Work to do
Put every line from the one containing "The height and" down to the end of the items into a Markdown table, skipping blank lines. Use the columns Row and Line, with the row number under Row and the line's text under Line.

Record excerpts

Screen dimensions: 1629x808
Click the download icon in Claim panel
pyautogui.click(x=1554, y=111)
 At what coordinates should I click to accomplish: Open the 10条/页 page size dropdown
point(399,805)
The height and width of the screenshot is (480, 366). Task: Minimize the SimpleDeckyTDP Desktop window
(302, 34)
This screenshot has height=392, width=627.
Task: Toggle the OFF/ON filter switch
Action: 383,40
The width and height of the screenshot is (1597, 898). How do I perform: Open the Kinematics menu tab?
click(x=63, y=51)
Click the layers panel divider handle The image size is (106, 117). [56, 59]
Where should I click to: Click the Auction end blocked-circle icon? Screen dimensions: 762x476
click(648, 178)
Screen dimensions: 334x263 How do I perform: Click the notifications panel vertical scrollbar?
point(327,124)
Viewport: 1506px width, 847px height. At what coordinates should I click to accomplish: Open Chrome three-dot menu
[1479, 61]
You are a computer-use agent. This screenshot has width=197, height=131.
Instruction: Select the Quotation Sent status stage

Output below
| Row | Line |
|---|---|
| 1 | The height and width of the screenshot is (480, 366). Task: Minimize the SimpleDeckyTDP Desktop window |
| 2 | (302, 34) |
| 3 | This screenshot has height=392, width=627. |
| 4 | Task: Toggle the OFF/ON filter switch |
| 5 | Action: 383,40 |
| 6 | The width and height of the screenshot is (1597, 898). How do I perform: Open the Kinematics menu tab? |
| 7 | click(x=63, y=51) |
| 8 | Click the layers panel divider handle The image size is (106, 117). [56, 59] |
| 9 | Where should I click to: Click the Auction end blocked-circle icon? Screen dimensions: 762x476 |
| 10 | click(648, 178) |
| 11 | Screen dimensions: 334x263 How do I perform: Click the notifications panel vertical scrollbar? |
| 12 | point(327,124) |
| 13 | Viewport: 1506px width, 847px height. At what coordinates should I click to accomplish: Open Chrome three-dot menu |
| 14 | [1479, 61] |
| 15 | You are a computer-use agent. This screenshot has width=197, height=131. |
| 16 | Instruction: Select the Quotation Sent status stage |